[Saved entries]
****************
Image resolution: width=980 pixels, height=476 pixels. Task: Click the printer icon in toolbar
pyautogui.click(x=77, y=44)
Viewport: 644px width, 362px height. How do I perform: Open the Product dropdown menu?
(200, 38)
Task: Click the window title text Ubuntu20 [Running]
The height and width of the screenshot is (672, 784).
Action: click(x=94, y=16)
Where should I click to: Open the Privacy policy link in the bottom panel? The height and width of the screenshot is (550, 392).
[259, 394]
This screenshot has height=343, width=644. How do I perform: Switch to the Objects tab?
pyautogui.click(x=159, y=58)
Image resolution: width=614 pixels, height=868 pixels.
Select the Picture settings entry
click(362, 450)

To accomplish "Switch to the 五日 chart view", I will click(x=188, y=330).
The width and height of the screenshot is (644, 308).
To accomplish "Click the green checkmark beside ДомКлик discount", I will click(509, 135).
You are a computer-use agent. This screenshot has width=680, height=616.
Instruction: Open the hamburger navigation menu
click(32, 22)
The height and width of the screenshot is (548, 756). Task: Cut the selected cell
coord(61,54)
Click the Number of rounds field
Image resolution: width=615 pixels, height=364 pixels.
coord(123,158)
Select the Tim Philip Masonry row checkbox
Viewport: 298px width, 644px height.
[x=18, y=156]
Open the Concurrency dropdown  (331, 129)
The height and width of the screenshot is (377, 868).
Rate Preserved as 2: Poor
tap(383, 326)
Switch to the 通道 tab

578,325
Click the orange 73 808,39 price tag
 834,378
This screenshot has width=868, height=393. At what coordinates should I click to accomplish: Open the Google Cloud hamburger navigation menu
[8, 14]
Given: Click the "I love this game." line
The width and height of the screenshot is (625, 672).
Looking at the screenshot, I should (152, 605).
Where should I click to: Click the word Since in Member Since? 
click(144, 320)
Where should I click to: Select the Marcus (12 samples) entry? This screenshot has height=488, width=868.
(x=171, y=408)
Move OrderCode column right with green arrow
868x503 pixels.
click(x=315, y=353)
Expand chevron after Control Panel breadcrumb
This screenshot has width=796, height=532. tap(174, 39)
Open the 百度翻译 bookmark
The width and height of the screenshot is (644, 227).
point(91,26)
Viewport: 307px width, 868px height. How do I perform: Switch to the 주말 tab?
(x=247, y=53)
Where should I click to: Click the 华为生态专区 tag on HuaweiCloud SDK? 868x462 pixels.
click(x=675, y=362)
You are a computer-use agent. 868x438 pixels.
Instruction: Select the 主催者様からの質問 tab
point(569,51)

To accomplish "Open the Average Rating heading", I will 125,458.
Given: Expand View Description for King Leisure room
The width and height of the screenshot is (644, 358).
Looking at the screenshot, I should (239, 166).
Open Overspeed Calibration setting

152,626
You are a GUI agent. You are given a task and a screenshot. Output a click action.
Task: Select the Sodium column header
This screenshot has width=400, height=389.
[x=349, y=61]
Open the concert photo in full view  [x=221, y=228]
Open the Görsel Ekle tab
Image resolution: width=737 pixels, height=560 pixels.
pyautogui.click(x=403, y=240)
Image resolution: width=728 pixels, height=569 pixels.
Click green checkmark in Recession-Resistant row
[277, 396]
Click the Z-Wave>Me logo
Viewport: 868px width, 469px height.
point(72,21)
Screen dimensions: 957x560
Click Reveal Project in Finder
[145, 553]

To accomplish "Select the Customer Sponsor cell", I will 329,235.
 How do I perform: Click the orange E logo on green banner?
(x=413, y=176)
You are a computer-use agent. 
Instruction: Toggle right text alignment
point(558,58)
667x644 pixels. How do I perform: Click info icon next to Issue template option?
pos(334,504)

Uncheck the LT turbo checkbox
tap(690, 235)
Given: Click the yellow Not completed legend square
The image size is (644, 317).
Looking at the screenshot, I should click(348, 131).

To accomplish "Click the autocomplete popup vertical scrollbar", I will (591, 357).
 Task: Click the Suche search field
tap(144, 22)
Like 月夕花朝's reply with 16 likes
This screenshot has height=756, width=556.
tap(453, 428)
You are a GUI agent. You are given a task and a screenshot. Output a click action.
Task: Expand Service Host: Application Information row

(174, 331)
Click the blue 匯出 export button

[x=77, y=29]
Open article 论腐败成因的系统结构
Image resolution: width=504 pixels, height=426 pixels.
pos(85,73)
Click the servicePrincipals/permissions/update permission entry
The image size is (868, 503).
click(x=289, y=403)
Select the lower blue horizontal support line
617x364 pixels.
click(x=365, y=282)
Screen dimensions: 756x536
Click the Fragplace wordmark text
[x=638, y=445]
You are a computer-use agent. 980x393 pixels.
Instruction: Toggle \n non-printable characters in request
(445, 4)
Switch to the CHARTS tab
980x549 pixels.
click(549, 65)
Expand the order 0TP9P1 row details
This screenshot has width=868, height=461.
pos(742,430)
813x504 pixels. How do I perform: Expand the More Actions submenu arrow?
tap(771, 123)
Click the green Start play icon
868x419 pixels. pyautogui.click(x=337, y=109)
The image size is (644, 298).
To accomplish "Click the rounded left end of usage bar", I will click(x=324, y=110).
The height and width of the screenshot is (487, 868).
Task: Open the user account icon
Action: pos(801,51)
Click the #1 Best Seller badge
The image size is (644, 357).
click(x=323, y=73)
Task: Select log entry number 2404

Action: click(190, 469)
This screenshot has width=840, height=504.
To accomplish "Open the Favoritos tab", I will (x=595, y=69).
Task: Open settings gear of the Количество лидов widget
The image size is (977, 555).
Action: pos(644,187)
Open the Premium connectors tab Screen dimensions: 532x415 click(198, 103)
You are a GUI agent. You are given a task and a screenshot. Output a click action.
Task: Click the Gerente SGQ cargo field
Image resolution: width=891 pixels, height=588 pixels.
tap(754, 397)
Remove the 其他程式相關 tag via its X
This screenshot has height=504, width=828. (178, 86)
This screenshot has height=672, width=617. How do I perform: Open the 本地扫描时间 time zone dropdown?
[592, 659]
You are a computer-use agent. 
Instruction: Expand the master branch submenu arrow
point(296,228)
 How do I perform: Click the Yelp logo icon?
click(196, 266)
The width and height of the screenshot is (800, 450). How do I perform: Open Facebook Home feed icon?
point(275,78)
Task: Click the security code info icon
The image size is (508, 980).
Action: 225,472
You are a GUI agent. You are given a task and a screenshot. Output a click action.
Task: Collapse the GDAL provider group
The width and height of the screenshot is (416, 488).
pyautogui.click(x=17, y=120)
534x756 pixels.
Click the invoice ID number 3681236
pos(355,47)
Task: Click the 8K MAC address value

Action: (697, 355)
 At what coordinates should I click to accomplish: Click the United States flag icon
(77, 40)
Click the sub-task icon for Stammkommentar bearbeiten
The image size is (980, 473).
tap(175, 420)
****************
> [TASK ITEM]: The required output is a copy of each line in the records where the string "computer" occurs.

> [YOUR RESPONSE]:
You are a computer-use agent. This screenshot has width=680, height=616.
You are a computer-use agent. 868x438 pixels.
You are a computer-use agent. 
You are a computer-use agent. 980x393 pixels.
You are a computer-use agent. 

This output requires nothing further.